Task brief:
Please count how many lines below contain the word "computer" and give nothing but that figure.

[Source data]

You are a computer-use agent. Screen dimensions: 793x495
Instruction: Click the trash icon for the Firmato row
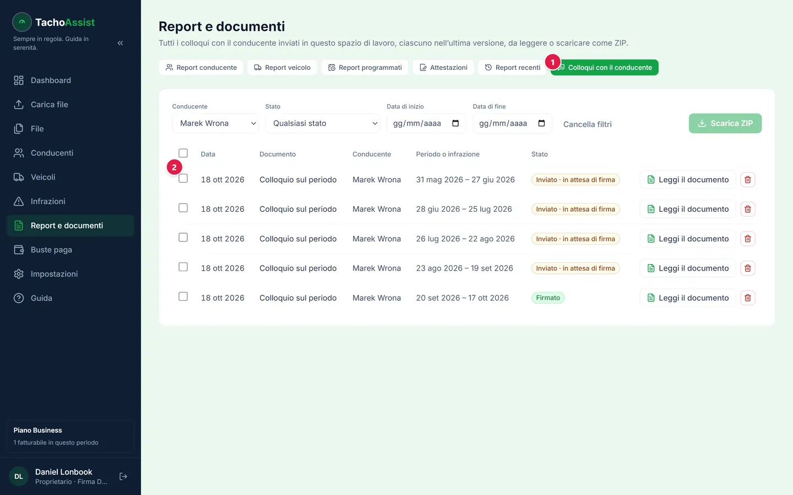coord(747,298)
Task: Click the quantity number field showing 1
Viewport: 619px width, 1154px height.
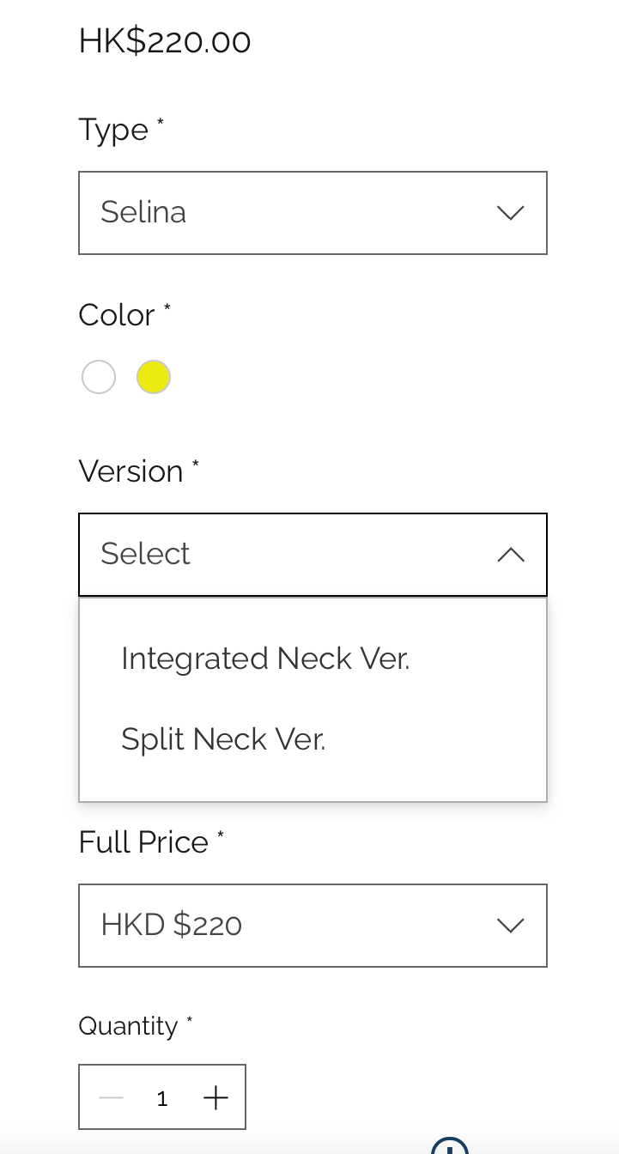Action: click(162, 1098)
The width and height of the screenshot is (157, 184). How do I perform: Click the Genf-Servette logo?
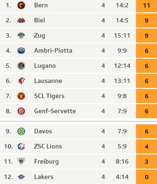[21, 111]
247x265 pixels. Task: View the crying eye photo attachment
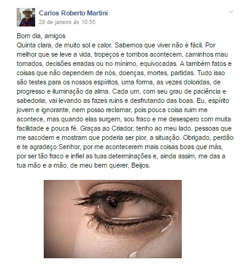(x=113, y=219)
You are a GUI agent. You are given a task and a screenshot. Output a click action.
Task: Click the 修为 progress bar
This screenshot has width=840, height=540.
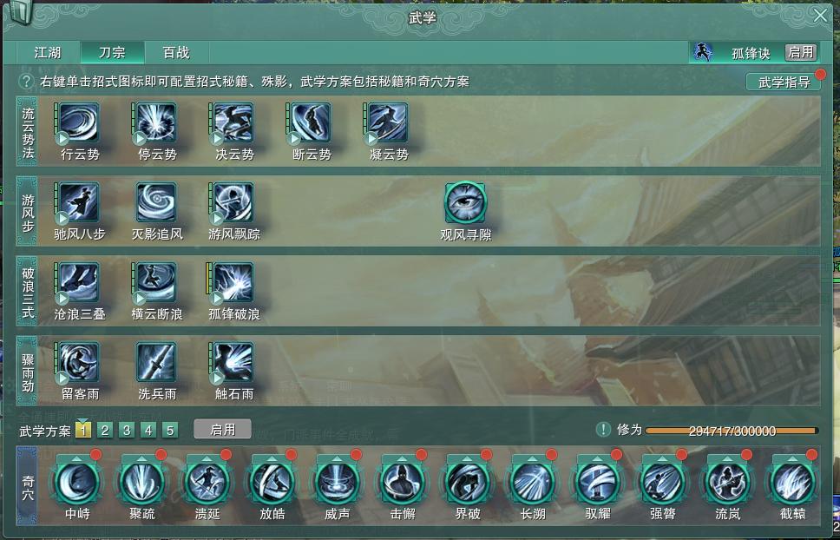coord(732,431)
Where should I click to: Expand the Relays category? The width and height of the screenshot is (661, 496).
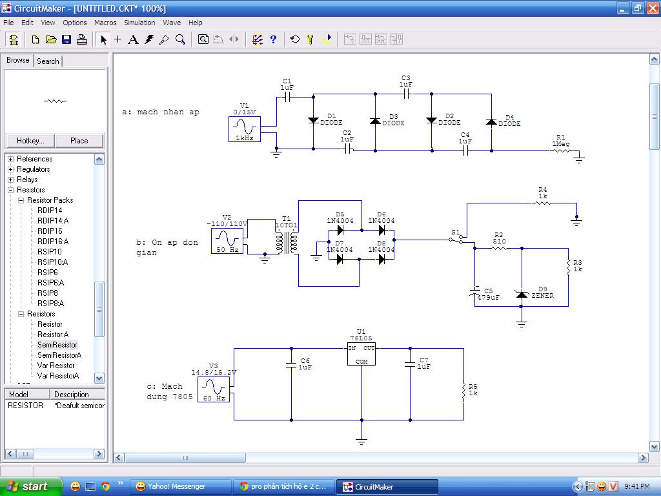coord(10,180)
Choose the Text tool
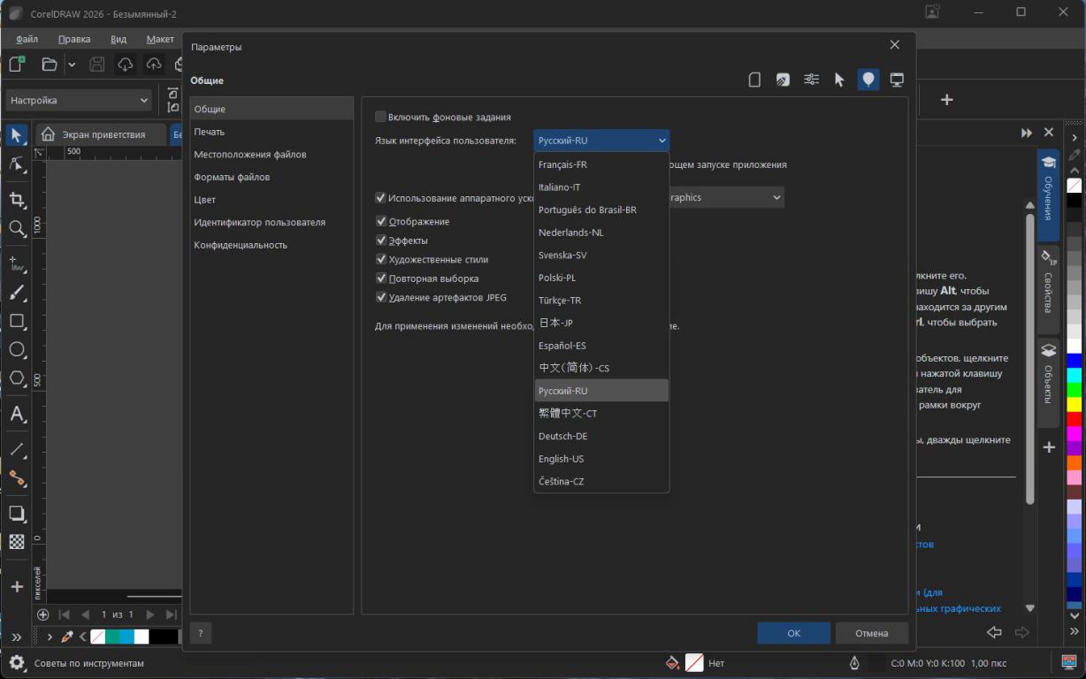The width and height of the screenshot is (1086, 679). tap(17, 414)
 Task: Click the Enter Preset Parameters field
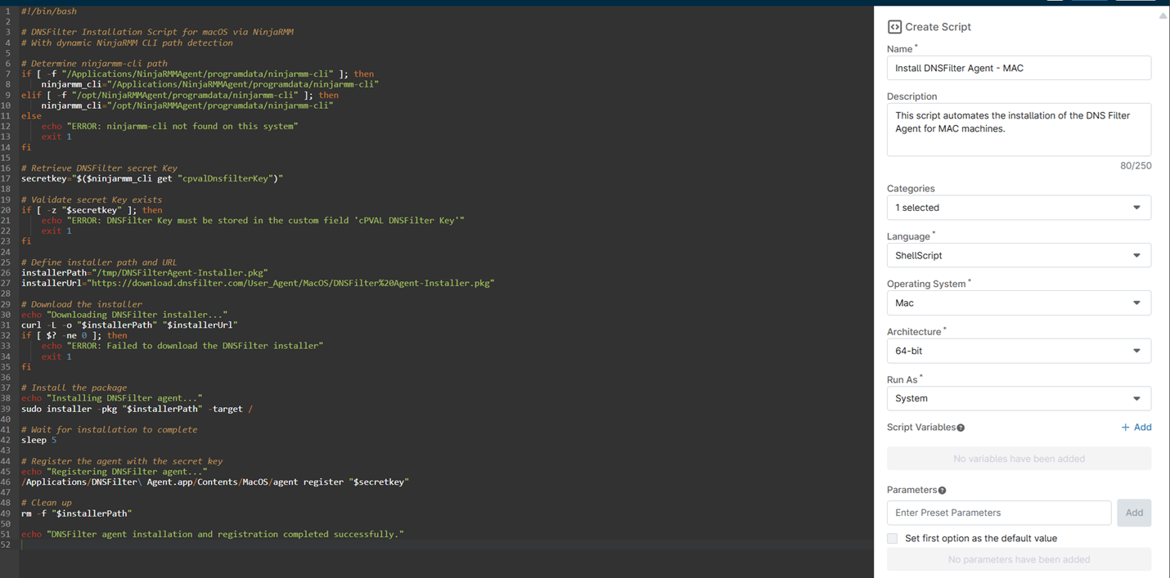point(998,513)
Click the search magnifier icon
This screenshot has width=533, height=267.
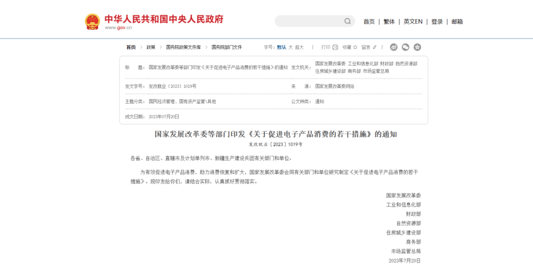[347, 21]
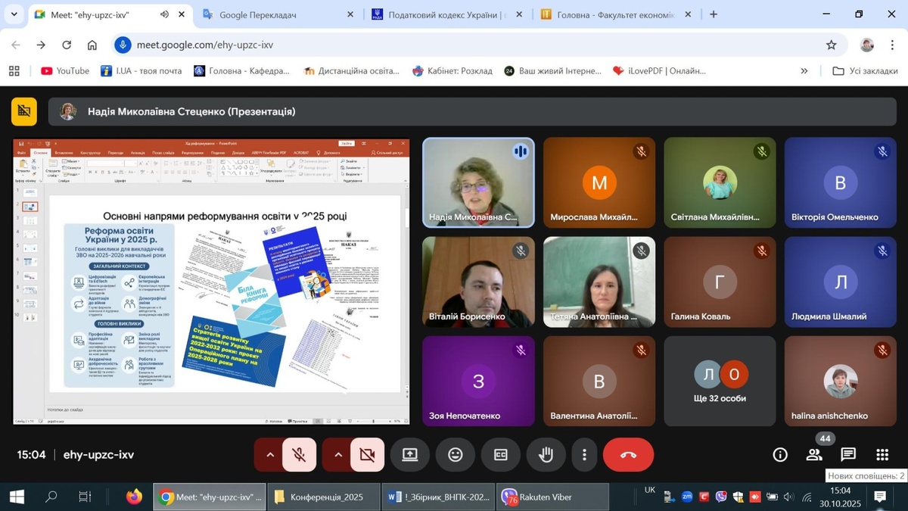Expand audio settings arrow beside microphone

(x=269, y=455)

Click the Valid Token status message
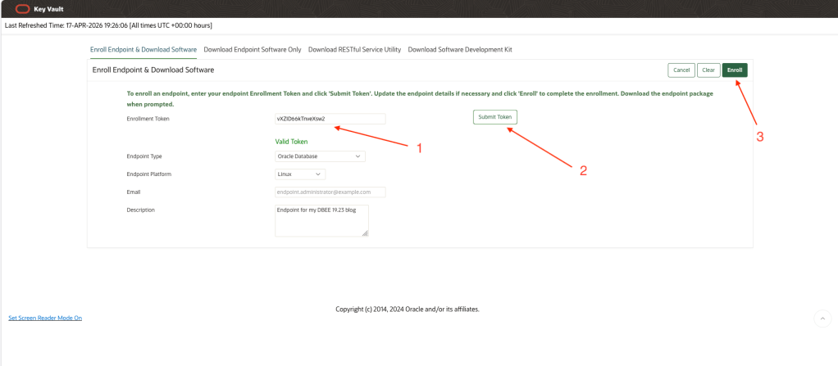291,142
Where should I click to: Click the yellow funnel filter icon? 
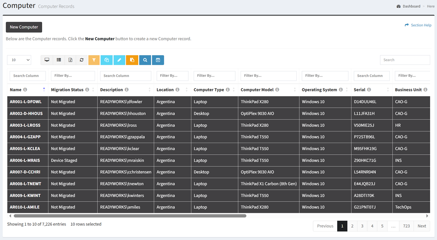(94, 60)
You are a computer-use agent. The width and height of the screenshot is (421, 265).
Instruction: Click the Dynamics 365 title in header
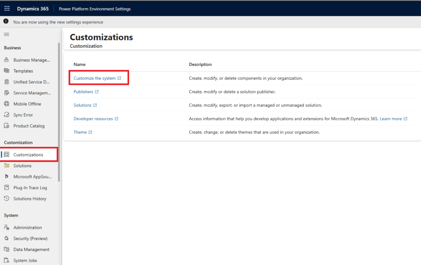pyautogui.click(x=33, y=9)
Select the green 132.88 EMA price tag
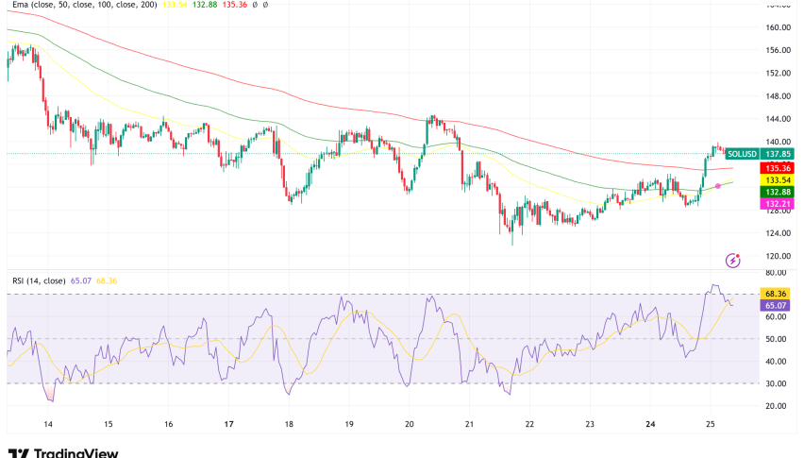The width and height of the screenshot is (804, 458). [779, 191]
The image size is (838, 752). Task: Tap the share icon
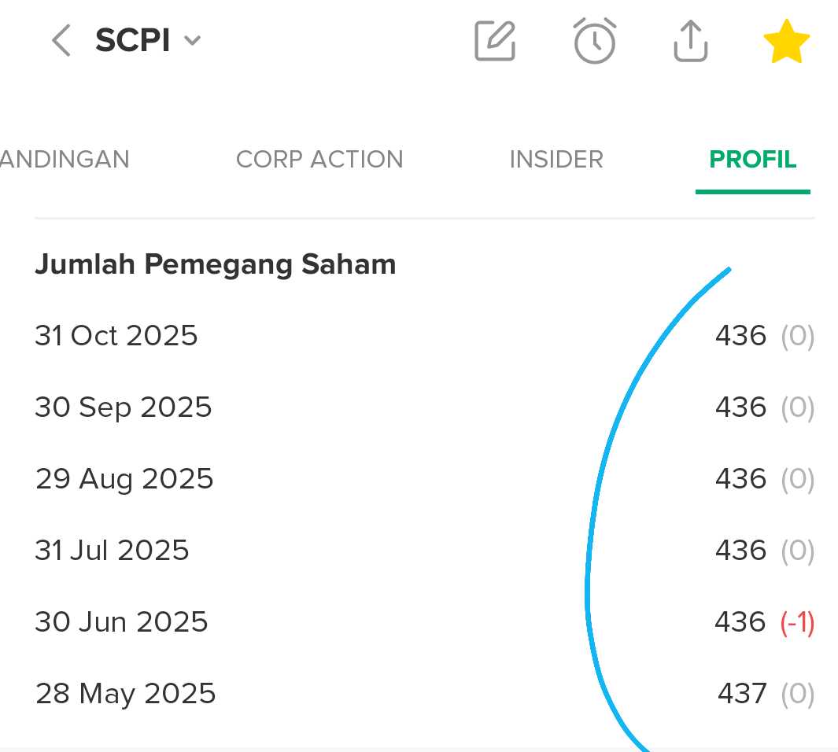tap(690, 41)
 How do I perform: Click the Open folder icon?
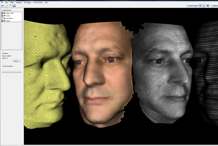click(x=10, y=6)
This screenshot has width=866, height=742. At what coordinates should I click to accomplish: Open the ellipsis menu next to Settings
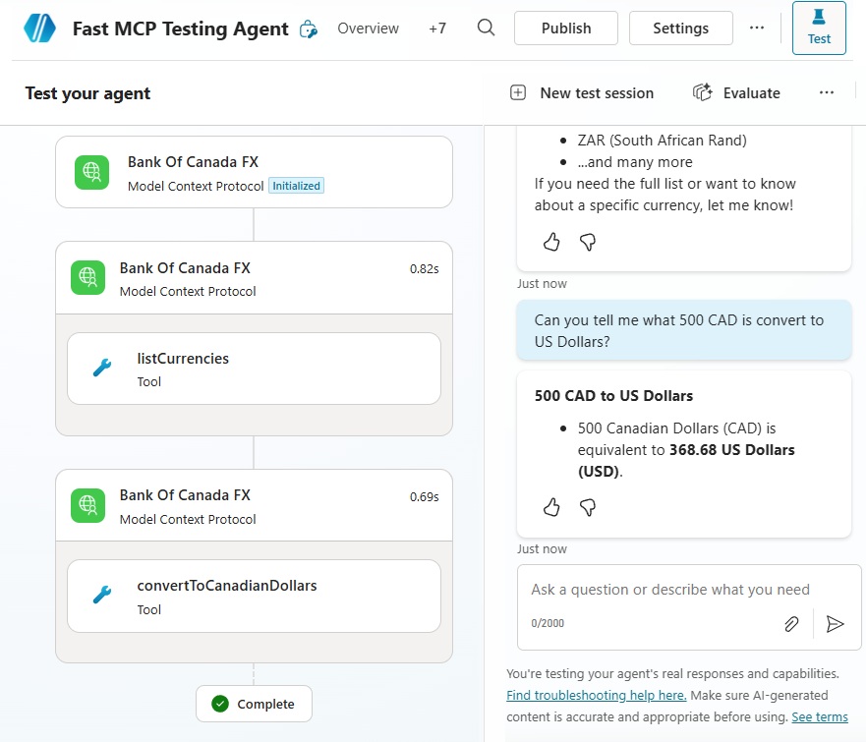pos(757,29)
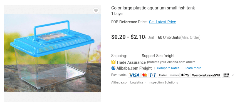The width and height of the screenshot is (240, 104).
Task: Click the product title text
Action: pyautogui.click(x=153, y=8)

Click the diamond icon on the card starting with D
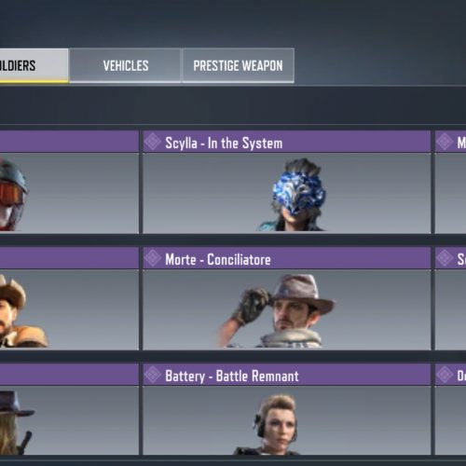point(445,375)
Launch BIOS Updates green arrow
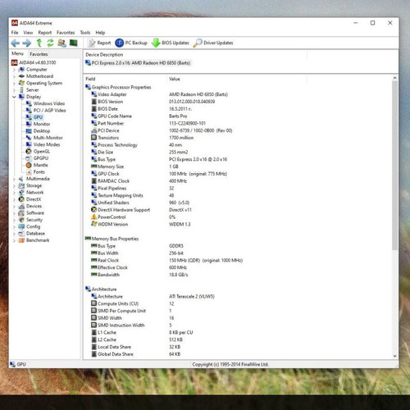Viewport: 410px width, 410px height. [171, 43]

Exercise output:
2